++++ DATASET EXTRACT

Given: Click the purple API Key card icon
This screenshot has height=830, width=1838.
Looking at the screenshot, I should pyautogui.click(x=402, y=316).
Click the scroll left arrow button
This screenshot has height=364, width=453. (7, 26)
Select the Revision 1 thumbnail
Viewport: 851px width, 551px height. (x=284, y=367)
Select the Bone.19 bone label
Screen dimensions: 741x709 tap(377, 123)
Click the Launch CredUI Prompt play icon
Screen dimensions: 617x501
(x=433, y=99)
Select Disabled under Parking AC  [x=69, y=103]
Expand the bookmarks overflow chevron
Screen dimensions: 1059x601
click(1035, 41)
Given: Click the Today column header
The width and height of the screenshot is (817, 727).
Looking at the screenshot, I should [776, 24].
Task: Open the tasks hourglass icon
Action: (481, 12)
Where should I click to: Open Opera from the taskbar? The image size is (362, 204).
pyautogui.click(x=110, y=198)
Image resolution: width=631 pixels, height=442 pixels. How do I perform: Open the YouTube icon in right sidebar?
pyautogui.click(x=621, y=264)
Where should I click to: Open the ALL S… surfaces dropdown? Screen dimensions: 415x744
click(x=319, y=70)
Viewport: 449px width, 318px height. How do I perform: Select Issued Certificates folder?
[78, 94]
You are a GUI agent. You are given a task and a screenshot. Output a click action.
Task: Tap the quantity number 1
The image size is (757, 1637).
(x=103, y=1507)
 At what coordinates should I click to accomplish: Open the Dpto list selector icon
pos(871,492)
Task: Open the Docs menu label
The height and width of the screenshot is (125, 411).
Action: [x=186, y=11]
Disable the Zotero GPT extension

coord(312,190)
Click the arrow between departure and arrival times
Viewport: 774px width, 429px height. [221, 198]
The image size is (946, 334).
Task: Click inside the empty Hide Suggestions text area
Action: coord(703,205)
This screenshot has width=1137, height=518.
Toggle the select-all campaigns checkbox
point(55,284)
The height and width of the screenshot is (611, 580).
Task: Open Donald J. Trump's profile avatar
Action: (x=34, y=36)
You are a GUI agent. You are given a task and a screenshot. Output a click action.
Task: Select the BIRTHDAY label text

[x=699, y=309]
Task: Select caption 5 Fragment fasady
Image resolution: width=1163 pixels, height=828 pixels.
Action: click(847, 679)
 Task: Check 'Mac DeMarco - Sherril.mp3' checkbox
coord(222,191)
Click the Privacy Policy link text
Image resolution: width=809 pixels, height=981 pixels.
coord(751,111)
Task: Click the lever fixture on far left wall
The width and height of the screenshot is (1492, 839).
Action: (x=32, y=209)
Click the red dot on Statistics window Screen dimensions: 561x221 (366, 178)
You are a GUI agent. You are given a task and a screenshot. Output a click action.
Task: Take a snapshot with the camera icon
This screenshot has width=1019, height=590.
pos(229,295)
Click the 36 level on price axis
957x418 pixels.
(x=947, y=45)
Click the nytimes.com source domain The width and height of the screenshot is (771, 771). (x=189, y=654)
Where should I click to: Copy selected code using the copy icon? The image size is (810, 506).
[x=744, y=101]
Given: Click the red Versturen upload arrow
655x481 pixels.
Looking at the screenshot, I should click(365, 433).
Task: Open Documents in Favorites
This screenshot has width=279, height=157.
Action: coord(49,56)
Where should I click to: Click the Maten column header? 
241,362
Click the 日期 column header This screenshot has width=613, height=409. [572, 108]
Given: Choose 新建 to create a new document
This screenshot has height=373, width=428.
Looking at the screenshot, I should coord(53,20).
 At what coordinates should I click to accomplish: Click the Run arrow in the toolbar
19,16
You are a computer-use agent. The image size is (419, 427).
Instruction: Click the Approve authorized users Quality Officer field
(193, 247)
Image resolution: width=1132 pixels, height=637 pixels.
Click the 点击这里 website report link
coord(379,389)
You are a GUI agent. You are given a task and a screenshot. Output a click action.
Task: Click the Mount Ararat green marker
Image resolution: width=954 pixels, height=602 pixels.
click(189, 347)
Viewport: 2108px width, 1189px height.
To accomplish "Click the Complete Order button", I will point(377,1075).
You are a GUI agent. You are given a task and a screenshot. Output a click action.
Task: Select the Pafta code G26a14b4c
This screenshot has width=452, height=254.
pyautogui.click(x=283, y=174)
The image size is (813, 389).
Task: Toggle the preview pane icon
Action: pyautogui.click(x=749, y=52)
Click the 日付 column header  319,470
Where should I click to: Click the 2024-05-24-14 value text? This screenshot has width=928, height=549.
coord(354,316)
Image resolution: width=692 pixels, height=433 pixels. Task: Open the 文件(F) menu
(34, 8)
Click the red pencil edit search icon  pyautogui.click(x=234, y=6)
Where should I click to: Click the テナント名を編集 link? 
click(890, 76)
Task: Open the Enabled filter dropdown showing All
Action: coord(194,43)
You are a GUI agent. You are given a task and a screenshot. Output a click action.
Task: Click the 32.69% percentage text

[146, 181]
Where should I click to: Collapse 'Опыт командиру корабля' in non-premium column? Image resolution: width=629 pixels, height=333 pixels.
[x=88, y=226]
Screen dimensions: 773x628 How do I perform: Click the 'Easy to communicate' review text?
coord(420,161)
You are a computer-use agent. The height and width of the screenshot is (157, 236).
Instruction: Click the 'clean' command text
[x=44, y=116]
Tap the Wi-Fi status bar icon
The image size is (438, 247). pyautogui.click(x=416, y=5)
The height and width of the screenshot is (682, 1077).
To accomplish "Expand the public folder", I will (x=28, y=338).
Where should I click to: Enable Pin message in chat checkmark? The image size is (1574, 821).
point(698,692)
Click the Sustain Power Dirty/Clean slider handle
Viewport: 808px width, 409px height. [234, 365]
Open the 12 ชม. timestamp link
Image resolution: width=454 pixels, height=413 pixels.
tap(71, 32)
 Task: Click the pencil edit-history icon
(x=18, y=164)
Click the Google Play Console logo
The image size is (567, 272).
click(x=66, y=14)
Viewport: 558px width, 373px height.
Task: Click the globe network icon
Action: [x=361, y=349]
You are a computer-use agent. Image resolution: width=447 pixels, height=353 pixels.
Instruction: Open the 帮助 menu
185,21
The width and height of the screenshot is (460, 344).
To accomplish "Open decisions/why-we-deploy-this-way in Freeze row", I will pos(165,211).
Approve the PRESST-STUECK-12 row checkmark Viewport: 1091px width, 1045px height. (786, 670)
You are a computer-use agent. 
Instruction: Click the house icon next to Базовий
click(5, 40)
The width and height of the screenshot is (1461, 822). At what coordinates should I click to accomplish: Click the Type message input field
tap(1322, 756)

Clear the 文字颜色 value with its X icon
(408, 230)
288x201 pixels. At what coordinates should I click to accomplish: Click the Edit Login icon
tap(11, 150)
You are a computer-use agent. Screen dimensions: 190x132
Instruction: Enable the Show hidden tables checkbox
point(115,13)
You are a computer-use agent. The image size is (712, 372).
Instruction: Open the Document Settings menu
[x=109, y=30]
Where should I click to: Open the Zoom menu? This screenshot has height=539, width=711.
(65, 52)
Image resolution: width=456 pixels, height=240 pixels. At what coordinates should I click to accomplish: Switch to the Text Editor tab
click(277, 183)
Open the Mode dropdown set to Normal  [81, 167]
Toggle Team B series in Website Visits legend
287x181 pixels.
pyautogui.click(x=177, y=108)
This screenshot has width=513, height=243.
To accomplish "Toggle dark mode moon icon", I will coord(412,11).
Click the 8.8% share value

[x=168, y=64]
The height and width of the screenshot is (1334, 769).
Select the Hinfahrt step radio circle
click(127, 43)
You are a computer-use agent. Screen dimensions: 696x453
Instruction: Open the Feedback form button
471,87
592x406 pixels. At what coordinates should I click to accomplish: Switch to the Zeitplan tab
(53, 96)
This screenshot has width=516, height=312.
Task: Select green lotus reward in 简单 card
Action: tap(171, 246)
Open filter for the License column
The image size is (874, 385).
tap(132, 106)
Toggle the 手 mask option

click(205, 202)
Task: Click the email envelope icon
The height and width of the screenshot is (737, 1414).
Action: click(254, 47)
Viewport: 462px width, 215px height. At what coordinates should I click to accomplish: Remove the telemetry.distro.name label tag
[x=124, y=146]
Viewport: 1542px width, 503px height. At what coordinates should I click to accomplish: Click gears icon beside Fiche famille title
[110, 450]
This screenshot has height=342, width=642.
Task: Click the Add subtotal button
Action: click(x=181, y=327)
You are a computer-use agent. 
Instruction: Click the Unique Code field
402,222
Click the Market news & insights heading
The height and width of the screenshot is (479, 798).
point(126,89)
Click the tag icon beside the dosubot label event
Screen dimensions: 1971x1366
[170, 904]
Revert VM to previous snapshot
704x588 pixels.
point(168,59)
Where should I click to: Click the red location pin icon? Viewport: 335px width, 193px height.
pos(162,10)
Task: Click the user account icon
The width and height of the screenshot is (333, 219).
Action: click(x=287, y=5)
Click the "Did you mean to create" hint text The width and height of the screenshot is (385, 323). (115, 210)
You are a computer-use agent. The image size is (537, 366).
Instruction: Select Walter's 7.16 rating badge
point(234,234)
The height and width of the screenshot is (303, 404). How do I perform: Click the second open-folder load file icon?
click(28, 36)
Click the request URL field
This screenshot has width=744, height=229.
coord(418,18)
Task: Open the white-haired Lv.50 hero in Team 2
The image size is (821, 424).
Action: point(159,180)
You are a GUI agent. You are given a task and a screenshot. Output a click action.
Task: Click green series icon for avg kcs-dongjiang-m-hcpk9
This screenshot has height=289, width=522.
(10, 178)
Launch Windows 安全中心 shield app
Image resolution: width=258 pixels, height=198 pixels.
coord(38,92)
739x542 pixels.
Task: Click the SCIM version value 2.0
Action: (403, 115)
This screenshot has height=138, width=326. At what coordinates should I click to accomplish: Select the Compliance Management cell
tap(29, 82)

++++++++

◆ EXERCISE BRIEF:
Of the lines above, show those in which "create" appears.

◆ EXPECTED ANSWER:
Given: Choose 新建 to create a new document
Click the "Did you mean to create" hint text The width and height of the screenshot is (385, 323). (115, 210)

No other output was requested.